La Bruyère eut toujours une profonde sympathie pour le laboureur[2], qui jouit du ciel, qui cultive la terre, qui fait pousser les riches moissons et par son travail empêche les autres hommes de manquer de pain. Il avait une prédilection particulière pour le villageois de Normandie[3], qui était doux et insinuant.

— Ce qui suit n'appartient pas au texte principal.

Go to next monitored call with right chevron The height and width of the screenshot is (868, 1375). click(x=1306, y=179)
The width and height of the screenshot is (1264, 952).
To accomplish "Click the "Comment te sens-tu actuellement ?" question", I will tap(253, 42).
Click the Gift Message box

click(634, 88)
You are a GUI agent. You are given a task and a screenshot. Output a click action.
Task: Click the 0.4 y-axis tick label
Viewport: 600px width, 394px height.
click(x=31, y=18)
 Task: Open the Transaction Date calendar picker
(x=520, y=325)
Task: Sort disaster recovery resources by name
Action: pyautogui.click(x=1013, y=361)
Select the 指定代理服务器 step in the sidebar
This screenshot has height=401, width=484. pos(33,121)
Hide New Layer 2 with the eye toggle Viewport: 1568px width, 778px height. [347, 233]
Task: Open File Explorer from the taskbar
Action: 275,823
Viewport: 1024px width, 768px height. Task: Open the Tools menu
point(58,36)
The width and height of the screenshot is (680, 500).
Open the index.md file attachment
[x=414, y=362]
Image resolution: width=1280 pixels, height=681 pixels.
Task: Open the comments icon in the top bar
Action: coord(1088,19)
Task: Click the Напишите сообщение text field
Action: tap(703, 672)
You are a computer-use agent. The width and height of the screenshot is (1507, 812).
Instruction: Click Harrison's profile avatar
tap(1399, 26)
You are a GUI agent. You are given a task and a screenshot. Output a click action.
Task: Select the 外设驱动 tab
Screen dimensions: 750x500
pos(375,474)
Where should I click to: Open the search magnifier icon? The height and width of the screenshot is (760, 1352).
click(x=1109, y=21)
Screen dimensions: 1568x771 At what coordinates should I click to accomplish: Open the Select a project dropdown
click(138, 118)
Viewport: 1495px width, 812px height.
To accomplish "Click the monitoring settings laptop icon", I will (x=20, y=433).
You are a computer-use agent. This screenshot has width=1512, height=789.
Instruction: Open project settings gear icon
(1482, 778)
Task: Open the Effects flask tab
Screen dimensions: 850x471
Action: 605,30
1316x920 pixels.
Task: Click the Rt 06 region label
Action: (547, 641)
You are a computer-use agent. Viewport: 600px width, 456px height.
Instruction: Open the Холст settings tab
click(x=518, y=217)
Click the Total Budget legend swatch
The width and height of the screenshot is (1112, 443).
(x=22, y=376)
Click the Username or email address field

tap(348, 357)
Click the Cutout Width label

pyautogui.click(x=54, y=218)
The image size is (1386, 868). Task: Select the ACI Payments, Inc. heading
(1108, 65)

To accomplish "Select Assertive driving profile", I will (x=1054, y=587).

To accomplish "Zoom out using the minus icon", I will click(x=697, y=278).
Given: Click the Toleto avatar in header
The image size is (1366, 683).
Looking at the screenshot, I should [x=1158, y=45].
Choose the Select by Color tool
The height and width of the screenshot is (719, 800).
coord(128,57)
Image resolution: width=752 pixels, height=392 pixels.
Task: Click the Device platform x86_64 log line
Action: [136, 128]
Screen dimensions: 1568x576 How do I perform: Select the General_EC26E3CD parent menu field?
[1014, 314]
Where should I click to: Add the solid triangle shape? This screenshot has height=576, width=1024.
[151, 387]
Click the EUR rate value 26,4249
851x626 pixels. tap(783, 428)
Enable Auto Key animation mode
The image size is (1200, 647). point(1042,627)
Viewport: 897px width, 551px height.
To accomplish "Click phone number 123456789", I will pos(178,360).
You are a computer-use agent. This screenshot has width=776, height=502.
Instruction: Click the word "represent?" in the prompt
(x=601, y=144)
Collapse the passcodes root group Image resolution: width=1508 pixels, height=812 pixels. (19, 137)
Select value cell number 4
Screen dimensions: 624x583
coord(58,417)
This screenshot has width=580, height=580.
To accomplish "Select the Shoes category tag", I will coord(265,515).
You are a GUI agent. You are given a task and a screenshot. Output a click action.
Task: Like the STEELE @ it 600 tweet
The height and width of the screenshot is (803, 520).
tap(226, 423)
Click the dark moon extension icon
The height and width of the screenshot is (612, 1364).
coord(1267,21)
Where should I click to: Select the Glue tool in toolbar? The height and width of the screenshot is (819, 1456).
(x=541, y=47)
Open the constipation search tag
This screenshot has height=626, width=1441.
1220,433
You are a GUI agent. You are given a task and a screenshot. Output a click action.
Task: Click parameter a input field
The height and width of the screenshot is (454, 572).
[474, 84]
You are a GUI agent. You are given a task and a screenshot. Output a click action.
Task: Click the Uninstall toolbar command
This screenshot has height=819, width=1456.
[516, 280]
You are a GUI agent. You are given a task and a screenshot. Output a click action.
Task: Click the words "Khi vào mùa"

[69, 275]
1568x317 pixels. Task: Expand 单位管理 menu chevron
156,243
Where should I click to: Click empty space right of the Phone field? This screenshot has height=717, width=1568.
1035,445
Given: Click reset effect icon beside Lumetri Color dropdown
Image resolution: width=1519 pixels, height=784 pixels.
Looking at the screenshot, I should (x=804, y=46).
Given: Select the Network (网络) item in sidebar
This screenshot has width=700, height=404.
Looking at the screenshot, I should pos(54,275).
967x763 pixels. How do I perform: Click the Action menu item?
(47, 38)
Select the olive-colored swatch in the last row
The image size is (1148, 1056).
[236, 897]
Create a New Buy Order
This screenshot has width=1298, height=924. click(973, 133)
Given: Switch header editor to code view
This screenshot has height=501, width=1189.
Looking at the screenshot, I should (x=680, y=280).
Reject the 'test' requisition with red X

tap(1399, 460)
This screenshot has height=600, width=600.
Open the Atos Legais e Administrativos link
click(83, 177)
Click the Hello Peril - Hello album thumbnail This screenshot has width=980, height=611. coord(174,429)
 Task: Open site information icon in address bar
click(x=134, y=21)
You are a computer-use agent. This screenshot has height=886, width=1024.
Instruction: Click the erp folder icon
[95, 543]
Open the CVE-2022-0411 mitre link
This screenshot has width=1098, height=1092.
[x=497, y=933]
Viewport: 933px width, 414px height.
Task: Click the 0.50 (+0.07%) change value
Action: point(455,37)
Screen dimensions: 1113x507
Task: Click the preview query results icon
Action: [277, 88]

Au contraire, il trouvait grossiers le bourgeois et le magistrat de cette province : « Leur rusticité, dit-il, est héréditaire. » Viendrait-elle des magistrats de Rouen, qui avaient fait attendre le nouveau trésorier de France avant de le recevoir ? ou viendrait-elle de quelque Caton de basse Normandie, comme Perrin Dandin, qui aurait rendu la ville de Caen maussade pour la Bruyère ? Nous ne savons pas ; mais nous trouvons cette singulière remarque dans les Caractères de ce siècle[4] : « Les provinciaux et les sots sont

    Nancy, 1776, in-4o, c. viii, p. 100 et 101 ; ou plutôt l’Histoire de la justice administrative en France, par R. Dareste.

  1. Chap. xi, n° 127.
  2. Chap. vii, n° 21.
  3. Chap. xii, n° 22.
  4. Chap. v, n° 51.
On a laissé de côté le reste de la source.